Washington, DC -- In a not too unexpected move, Snarl fired Smirk yesterday. The move was announced at Cheney's first ever press conference, where reporters were not allowed cameras or recorders, and had to sign an oath that they would not report the announcement for national security reasons. We only found out about this because one unnamed White House correspondent, who is right-handed, signed the oath with his left hand.
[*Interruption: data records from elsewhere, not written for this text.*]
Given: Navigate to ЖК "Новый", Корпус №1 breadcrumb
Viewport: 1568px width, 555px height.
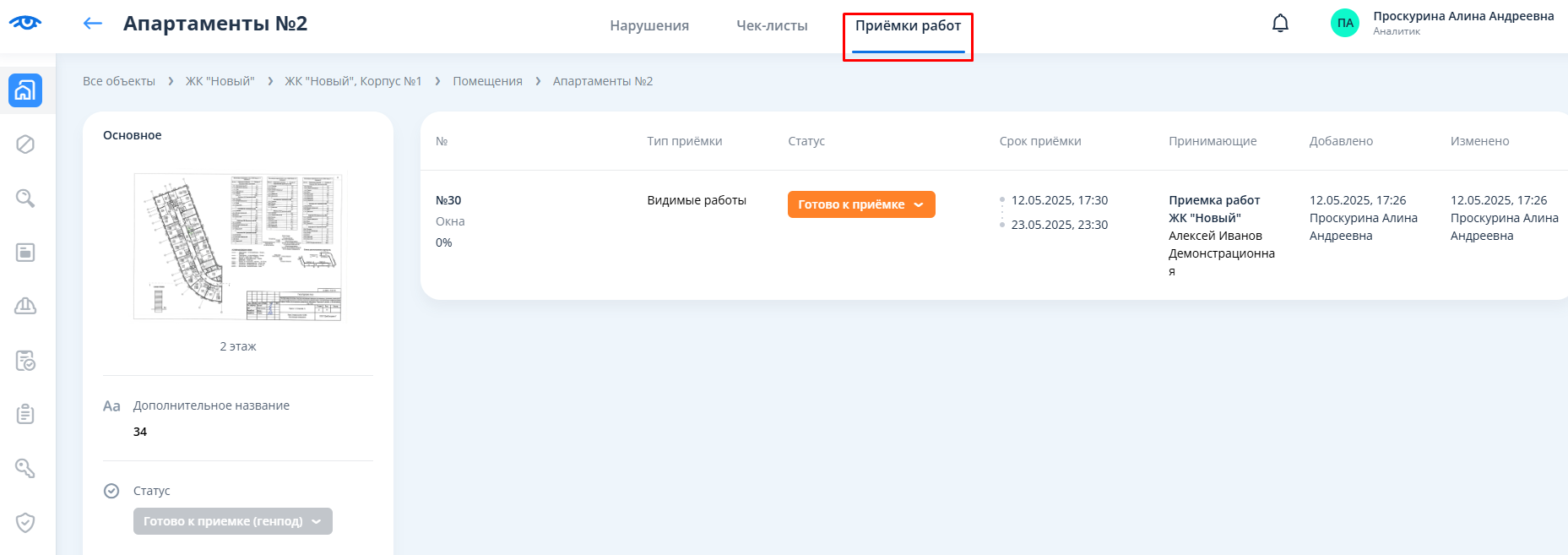Looking at the screenshot, I should [x=353, y=81].
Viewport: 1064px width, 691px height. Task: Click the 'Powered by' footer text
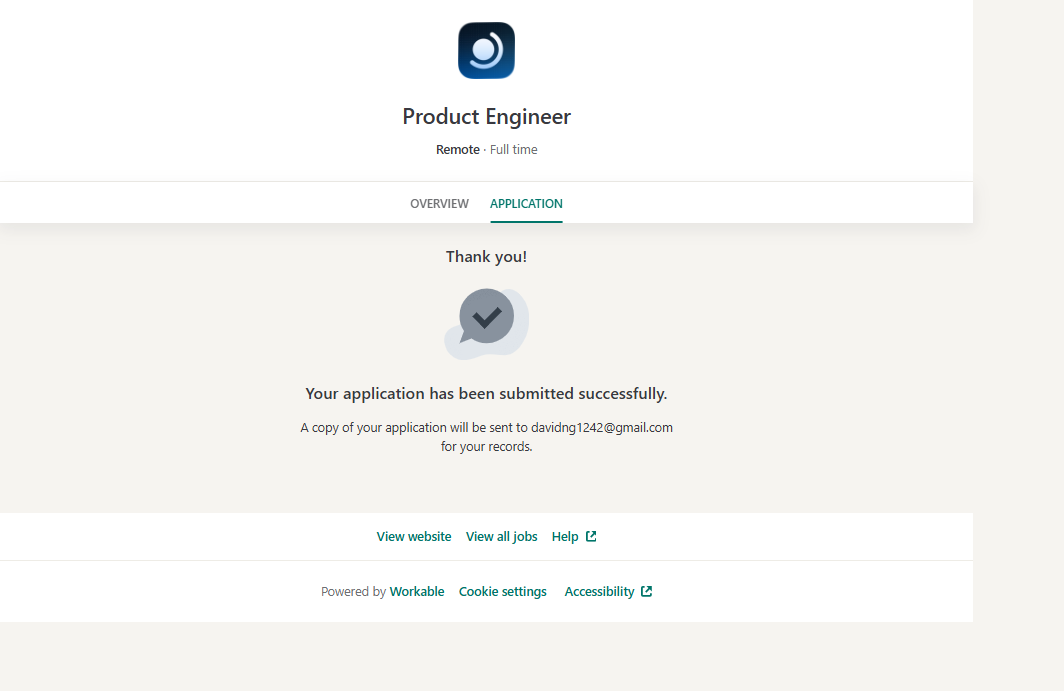(353, 592)
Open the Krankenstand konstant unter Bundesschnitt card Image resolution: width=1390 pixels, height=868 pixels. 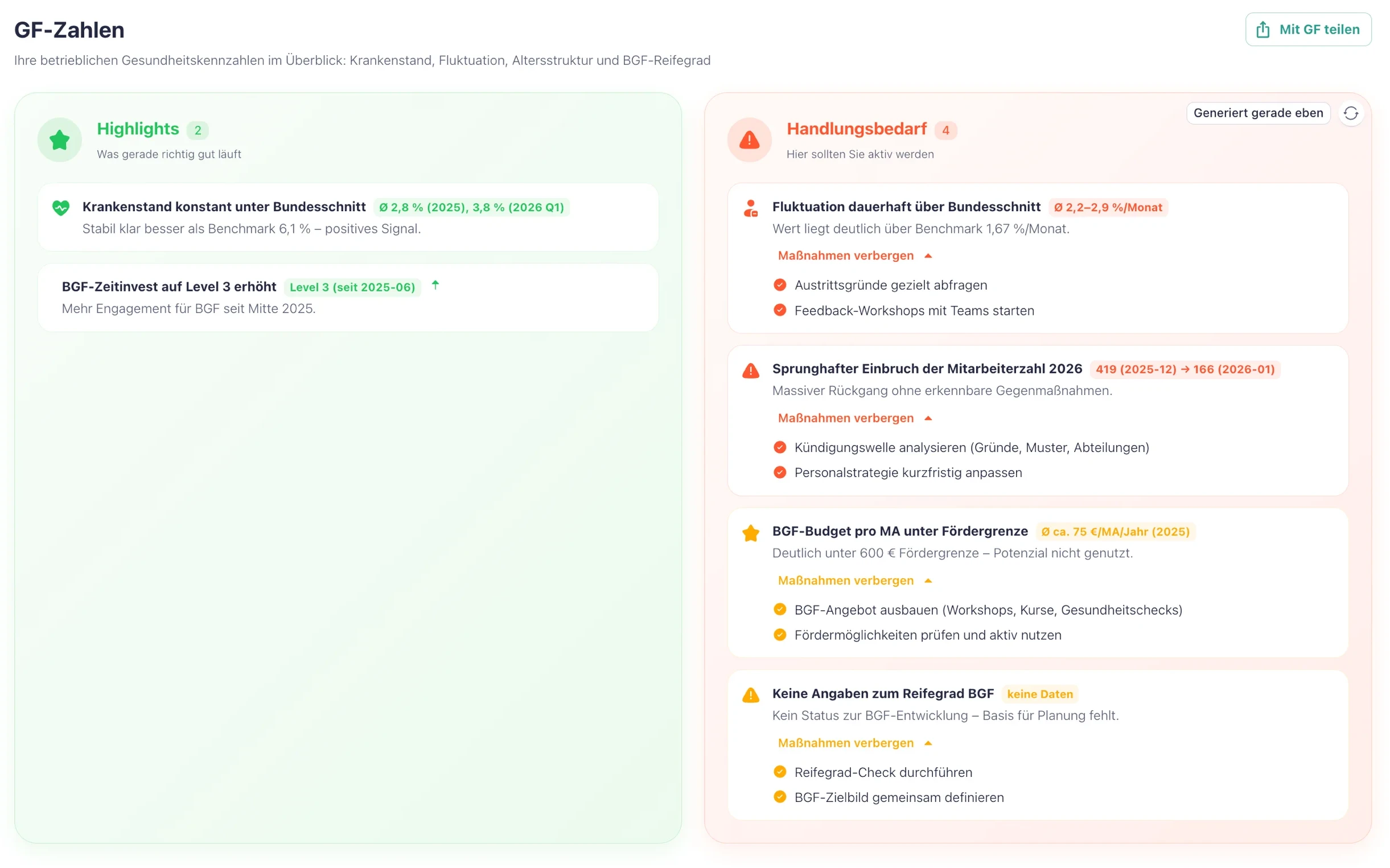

We say this announcement was not unexpected, because most of us were aware that Cheney was becoming increasingly agitated with Bush's straying from White House talking points, like suggesting Saddam Hussein had nothing to do with 9/11.
Cheney, in a prepared statement said, "look, the guy's going on his regular vacation from August through December anyway, and have you any idea how many crayons he can go through in five months? We'll save dollars."
Agreeing to accept a few questions, he told one reporter that the reason the Vice-President could fire the President had already been exposed in the Washington Post article naming him as the real power in the White House. When pressed as to why Bush would accept this, Cheney asserted, "he's the one who said the Constitution is only a damn piece of paper, besides, I told him 70% of the population just wants him to go home and take the rest of his term off. I told him he'll still get paid and could go back to the ranch to drive his pickup around and cut stuff. No more reading reports, no more getting ridiculed for his public appearances. He seemed quite upbeat to be in his last throes."
Cheney was then asked if the public would accept this and without hesitation he quipped, "of course, they'll be sticking flowers up my nostrils. I have my finger on the pulse of the American public and know they want a strong leader, a King if you will, King Dick."
Asked what Bush's legacy would be he responded, "George was a good guy to go have a non-alcoholic beer with."
King Dick then excused himself from the press conference announcing he had more pressing matters to attend to, like the plans to invade Iran, North Korea, New York State and Canada.